_TASK GOAL_
What you produce should be the lines from the line containing "The height and" through the last line below, both ends included, reproduced exactly and without pictures.

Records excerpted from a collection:

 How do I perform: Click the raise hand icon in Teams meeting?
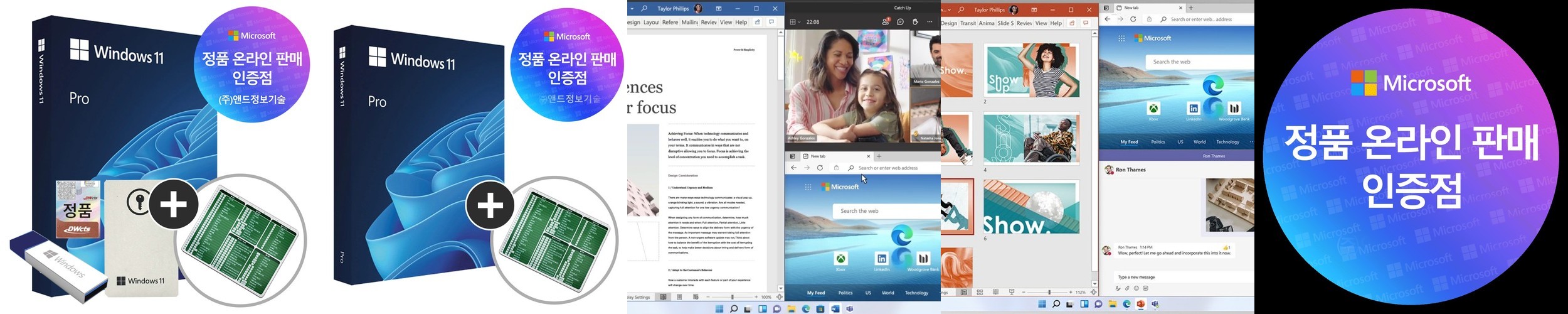tap(915, 22)
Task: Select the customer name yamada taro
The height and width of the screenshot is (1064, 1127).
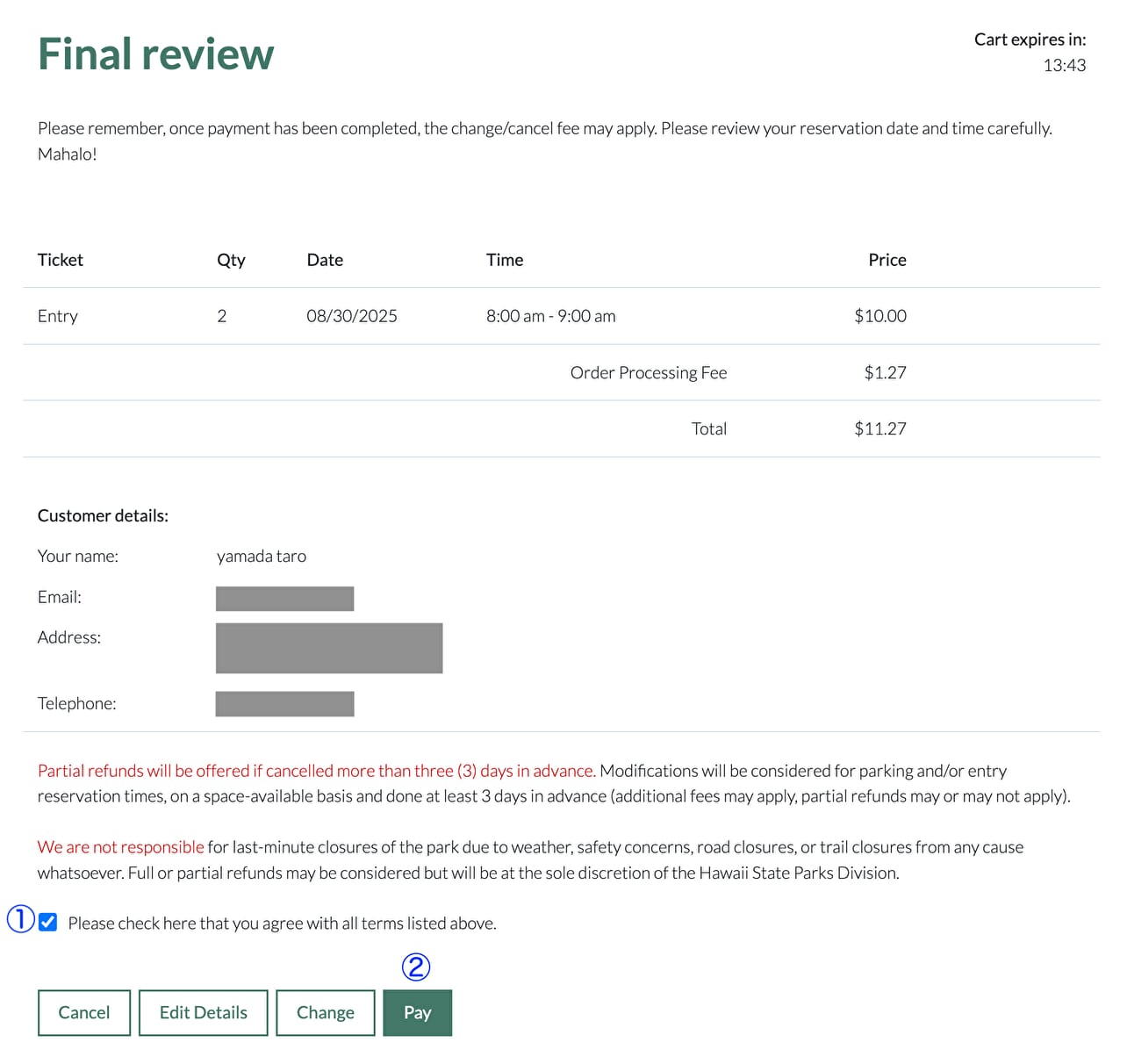Action: (261, 556)
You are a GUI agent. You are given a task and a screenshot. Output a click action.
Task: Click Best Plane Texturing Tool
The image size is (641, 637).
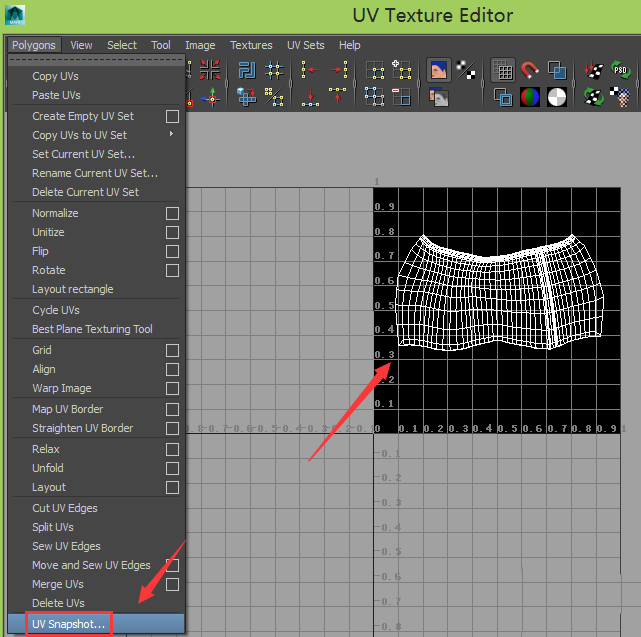(x=92, y=329)
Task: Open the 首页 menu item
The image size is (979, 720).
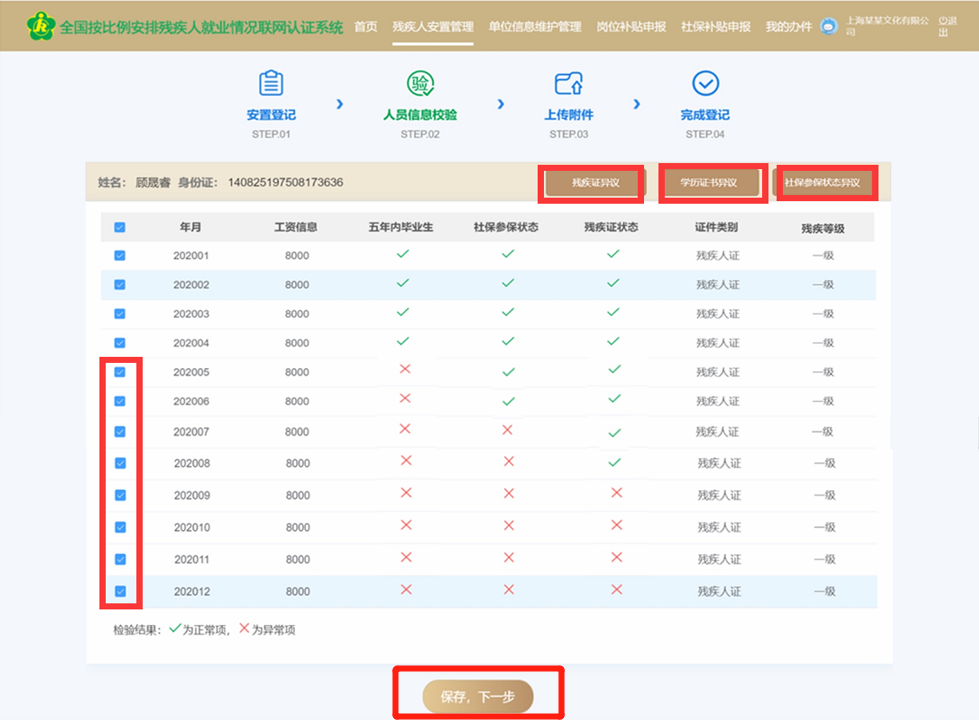Action: click(x=366, y=27)
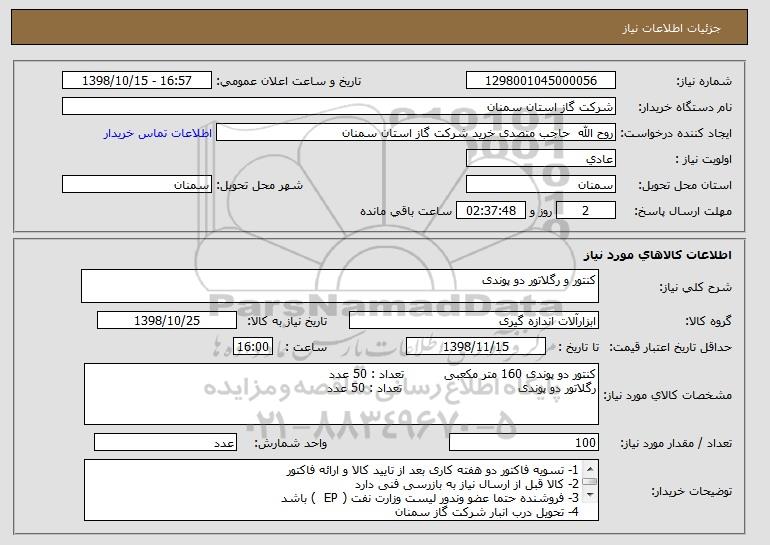This screenshot has width=770, height=545.
Task: Open the اطلاعات تماس خریدار link
Action: [x=158, y=134]
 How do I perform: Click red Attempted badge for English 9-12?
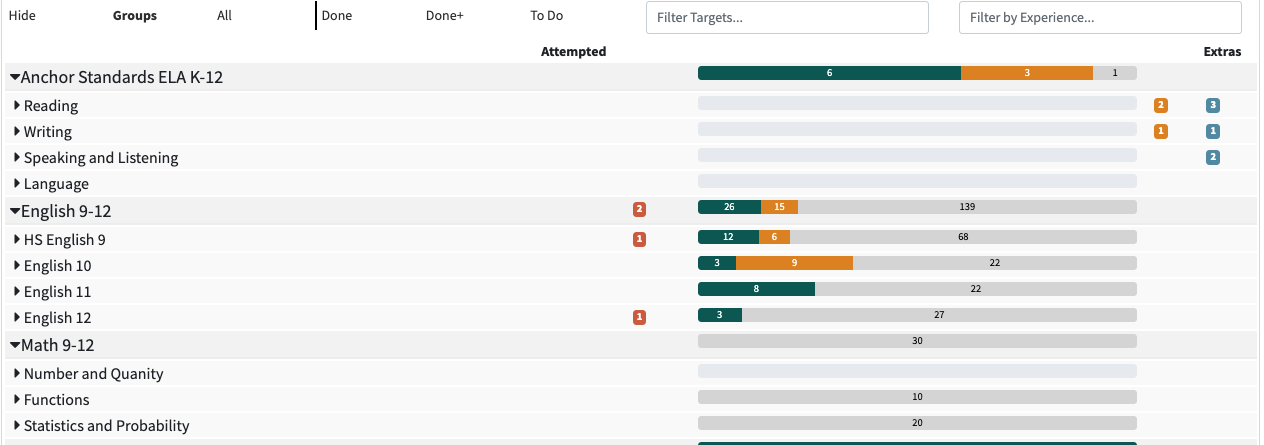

_SOLUTION TO THIS PROBLEM_
The height and width of the screenshot is (1064, 1127).
Action: (261, 556)
You are a GUI agent. You are given a task and a screenshot. Output a click action.
Task: Click Best Plane Texturing Tool
The image size is (641, 637).
(x=92, y=329)
Task: Open the 首页 menu item
The image size is (979, 720).
Action: click(x=366, y=27)
This screenshot has width=770, height=545.
Task: Open the اطلاعات تماس خریدار link
Action: [x=158, y=134]
 How do I perform: Click red Attempted badge for English 9-12?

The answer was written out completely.